> _Your assignment_
Scan the records for the word "Watkins". Return each line where it is found.
*** Task input ***
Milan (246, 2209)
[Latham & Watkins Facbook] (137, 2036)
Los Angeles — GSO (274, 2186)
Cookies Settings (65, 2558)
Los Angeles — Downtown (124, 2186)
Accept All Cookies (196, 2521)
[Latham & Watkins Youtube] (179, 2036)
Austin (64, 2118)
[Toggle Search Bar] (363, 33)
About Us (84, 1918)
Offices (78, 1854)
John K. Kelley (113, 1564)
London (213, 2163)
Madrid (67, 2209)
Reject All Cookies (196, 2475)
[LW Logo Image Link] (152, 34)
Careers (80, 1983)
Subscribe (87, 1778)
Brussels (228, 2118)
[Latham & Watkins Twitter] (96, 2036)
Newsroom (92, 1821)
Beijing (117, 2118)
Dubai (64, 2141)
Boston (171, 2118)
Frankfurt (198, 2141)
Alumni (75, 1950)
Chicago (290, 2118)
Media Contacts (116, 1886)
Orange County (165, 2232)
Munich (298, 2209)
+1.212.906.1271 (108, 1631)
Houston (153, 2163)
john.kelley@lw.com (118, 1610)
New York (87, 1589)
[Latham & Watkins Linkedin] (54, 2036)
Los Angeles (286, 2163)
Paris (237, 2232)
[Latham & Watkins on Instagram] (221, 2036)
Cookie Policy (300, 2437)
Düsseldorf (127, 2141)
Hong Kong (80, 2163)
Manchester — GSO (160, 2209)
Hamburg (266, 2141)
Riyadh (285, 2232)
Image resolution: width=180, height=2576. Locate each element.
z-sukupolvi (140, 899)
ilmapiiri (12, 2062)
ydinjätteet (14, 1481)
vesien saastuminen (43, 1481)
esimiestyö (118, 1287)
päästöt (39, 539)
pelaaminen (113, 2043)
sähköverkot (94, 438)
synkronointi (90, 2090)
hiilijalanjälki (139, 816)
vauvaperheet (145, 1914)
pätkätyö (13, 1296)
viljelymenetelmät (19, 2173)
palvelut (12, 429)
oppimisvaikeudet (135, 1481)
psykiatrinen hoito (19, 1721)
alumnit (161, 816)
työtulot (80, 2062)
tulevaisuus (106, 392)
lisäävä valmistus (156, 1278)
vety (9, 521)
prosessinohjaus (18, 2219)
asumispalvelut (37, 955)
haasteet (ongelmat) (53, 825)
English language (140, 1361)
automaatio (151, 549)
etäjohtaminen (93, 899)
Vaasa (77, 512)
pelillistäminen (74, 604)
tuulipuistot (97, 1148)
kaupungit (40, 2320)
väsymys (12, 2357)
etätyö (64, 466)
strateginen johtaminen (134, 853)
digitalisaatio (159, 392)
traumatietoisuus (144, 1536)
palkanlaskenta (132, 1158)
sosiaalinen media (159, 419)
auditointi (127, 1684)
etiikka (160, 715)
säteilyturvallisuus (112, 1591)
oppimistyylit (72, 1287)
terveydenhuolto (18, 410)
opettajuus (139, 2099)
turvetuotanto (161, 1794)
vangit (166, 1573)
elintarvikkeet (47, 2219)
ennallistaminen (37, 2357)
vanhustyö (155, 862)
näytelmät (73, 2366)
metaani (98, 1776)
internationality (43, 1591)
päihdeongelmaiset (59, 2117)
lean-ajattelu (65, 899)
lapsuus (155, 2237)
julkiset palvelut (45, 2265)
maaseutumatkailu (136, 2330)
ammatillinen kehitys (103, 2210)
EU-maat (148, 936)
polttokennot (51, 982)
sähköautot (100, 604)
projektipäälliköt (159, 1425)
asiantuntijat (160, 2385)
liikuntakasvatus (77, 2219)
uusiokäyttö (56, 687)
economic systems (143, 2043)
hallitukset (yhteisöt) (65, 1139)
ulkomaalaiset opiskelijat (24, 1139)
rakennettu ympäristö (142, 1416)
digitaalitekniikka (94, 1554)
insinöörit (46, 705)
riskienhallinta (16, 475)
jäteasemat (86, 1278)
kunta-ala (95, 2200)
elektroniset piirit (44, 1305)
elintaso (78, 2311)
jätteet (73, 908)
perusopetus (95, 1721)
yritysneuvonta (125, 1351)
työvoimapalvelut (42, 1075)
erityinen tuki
*** End of Task input ***
> _Answer area_
[Latham & Watkins Facbook] (137, 2036)
[Latham & Watkins Youtube] (179, 2036)
[Latham & Watkins Twitter] (96, 2036)
[Latham & Watkins Linkedin] (54, 2036)
[Latham & Watkins on Instagram] (221, 2036)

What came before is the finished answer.